→ **EXCERPT**
I've written a software rasterizer for a Pocket PC years ago just for fun. The warping of textures especially close to the camera is not an artifact of a missing Z-buffer, but was necessary sacrifice for performance, because the required divisions for perspective correction were very costly. Essentially the rasterizer treated 3D triangles as 2D ones with only X and Y coordinates plus texture coordinates _linearly_ interpolated between the vertices. That means, textures could be rotated, scaled and skewed within a triangle, but never have a sense of perspective where the texture scale shrinks with distance.
Now think of your typical video game wall made up of 2 triangles. Triangle A has the vertical edge close to the camera (and one vertex at the far end) and triangle B has the vertical edge at the far end (and one vertex close to the camera). Triangle A's vertical edge will be large on screen and cause a large vertical texture scale while looking skewed towards the vanishing point in the distance. Triangle B will see a small vertical texture scale and skew in the opposite direction. This is what causes the apparent kink or warping in the image. Take a look at images for "affine texture mapping" to get the idea.
To add perspective correction, the rasterizer needs to also know the Z coordinate of each vertex and change the texture scale based on depth. The code for that ends up with a division operation for each pixel, IIRC, and that made it unbearably slow. The cheaper hack was to just divide the triangles with the most apparent warping into smaller ones. Obviously you cannot escape the division necessary for projecting a 3D vertex onto a 2D screen, but now you only have to perform a couple for the new vertices instead of one each pixel. For example the windows in the Lara Croft PS1 footage at 3:14 appear to be subdivided into 8 quads, each with it's own little warping. At 3:18 you can see the game engine refining the sub-division for the crates on the right.

Data entries
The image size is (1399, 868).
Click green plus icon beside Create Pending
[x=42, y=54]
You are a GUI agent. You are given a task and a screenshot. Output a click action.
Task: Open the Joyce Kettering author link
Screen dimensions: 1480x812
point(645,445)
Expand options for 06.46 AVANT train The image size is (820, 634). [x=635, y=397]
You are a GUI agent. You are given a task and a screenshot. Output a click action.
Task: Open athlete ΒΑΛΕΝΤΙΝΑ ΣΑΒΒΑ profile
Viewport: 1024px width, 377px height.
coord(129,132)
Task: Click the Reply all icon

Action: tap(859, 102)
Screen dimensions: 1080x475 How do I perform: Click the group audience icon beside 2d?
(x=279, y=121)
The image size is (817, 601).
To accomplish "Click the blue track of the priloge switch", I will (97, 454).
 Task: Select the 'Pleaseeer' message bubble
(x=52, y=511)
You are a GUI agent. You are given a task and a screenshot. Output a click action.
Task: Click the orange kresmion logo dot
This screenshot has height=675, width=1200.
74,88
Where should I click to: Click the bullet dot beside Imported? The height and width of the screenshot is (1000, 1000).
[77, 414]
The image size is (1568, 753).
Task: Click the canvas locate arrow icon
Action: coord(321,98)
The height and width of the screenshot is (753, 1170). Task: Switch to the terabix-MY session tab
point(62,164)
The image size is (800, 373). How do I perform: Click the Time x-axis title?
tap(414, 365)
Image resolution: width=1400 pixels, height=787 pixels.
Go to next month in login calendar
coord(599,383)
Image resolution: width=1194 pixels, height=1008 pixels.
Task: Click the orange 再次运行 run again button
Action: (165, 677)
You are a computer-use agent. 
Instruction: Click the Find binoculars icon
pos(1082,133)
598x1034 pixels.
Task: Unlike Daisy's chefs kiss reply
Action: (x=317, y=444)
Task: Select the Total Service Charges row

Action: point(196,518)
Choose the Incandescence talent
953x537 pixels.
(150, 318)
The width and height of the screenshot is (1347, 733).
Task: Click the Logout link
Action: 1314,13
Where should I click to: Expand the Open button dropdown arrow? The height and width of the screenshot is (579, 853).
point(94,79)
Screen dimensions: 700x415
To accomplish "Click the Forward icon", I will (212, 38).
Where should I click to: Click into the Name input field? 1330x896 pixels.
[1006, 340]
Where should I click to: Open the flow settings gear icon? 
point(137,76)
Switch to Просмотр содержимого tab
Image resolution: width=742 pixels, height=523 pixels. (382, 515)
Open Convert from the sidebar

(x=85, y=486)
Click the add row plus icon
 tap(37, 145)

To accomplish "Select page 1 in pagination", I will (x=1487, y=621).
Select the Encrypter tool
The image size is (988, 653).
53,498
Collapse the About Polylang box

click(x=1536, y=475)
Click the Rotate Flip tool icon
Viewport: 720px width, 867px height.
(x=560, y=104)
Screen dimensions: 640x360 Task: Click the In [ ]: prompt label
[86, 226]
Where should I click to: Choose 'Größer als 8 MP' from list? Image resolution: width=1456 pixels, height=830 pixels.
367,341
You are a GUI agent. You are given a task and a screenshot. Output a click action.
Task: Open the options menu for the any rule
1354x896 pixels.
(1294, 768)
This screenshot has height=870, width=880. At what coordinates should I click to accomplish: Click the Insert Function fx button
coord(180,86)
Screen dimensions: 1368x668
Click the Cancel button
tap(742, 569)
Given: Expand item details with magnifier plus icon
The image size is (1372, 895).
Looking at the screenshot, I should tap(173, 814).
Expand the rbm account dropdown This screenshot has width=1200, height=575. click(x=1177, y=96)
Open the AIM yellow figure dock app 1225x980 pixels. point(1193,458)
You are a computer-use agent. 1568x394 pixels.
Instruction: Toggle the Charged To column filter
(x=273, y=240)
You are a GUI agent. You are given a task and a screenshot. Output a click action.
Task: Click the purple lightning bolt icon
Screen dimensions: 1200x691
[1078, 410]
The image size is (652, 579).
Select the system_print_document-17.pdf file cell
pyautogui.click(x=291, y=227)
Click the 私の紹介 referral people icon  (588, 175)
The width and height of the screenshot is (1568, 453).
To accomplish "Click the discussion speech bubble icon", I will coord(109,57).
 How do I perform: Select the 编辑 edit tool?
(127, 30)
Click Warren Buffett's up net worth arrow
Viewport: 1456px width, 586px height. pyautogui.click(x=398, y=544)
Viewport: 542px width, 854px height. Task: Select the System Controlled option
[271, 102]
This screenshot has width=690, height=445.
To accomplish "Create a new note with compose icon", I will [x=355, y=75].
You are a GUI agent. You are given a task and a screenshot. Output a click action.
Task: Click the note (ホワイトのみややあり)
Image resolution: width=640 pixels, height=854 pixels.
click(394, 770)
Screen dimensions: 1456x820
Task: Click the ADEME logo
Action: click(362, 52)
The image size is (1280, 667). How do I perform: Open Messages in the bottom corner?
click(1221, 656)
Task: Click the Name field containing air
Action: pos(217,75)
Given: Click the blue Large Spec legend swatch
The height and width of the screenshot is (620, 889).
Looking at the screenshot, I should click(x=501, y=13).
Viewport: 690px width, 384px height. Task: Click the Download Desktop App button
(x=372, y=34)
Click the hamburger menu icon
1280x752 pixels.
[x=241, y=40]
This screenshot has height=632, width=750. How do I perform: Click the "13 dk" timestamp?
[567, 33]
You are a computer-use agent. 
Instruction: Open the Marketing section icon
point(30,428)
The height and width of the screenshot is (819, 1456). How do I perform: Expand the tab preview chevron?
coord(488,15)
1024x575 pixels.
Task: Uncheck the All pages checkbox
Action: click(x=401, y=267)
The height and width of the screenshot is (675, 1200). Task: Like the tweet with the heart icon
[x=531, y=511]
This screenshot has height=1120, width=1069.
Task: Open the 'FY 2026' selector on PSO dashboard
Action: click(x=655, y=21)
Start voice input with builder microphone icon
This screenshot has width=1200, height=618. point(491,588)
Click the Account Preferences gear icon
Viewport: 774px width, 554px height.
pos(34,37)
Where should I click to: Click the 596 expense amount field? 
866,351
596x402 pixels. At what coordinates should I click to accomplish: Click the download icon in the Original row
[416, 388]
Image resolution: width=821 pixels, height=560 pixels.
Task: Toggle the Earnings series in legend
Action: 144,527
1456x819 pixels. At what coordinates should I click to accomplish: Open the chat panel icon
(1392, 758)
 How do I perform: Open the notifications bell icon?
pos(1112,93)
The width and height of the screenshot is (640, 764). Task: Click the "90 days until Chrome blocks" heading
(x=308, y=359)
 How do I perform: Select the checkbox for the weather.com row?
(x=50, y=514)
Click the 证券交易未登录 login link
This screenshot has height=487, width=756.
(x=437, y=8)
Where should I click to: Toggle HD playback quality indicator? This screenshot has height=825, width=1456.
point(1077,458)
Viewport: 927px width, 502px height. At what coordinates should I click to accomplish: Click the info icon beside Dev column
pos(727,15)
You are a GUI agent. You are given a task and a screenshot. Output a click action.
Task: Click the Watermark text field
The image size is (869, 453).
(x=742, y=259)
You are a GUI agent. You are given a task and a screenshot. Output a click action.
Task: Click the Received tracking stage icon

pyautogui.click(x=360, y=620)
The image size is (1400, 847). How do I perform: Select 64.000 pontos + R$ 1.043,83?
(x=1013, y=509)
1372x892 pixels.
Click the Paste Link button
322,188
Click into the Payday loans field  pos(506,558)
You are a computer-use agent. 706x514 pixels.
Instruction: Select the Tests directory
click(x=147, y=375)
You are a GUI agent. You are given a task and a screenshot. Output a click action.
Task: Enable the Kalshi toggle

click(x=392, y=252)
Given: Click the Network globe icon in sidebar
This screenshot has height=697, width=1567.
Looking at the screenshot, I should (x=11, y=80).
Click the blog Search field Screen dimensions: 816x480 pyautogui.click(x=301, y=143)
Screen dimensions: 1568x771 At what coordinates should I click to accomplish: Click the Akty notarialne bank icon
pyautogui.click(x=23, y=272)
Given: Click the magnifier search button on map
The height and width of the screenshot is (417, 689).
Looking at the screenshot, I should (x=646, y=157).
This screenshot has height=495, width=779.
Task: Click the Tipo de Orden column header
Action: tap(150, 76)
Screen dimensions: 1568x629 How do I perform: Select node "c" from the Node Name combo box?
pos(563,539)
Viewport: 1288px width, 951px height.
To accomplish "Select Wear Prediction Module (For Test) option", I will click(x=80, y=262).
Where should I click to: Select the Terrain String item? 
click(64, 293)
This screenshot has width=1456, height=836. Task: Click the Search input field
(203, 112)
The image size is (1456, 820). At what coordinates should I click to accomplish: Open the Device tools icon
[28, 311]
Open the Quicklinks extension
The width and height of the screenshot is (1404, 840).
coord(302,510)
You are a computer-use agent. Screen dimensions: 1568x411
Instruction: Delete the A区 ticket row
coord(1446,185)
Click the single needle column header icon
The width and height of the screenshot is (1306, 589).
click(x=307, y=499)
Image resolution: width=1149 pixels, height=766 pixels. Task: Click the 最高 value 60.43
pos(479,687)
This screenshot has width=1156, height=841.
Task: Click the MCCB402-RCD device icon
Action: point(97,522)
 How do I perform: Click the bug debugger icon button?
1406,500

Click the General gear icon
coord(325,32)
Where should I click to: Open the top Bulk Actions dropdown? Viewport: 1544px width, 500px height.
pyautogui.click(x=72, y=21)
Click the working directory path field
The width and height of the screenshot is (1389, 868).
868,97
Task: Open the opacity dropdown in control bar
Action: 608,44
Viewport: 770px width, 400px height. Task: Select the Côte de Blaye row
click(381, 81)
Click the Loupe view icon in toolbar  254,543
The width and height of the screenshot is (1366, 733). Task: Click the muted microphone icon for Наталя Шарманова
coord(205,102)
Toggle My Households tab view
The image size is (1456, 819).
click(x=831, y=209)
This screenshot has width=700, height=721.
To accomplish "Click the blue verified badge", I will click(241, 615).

→ **THE TASKS**
(A) Using the excerpt on texture warping, transcribe the passage from "I've written a" up to and including "shrinks with distance.".
(B) Answer these questions from the excerpt on texture warping:
(i) For what device was the software rasterizer written?
(ii) To add perspective correction, what coordinate must the rasterizer also know for each vertex?
(iii) Into how many quads do the windows in the Lara Croft PS1 footage at 3:14 appear to be subdivided?

→ **FULL ANSWERS**
(A)
I've written a software rasterizer for a Pocket PC years ago just for fun. The warping of textures especially close to the camera is not an artifact of a missing Z-buffer, but was necessary sacrifice for performance, because the required divisions for perspective correction were very costly. Essentially the rasterizer treated 3D triangles as 2D ones with only X and Y coordinates plus texture coordinates _linearly_ interpolated between the vertices. That means, textures could be rotated, scaled and skewed within a triangle, but never have a sense of perspective where the texture scale shrinks with distance.

(B)
(i) A Pocket PC.
(ii) The Z coordinate.
(iii) Eight.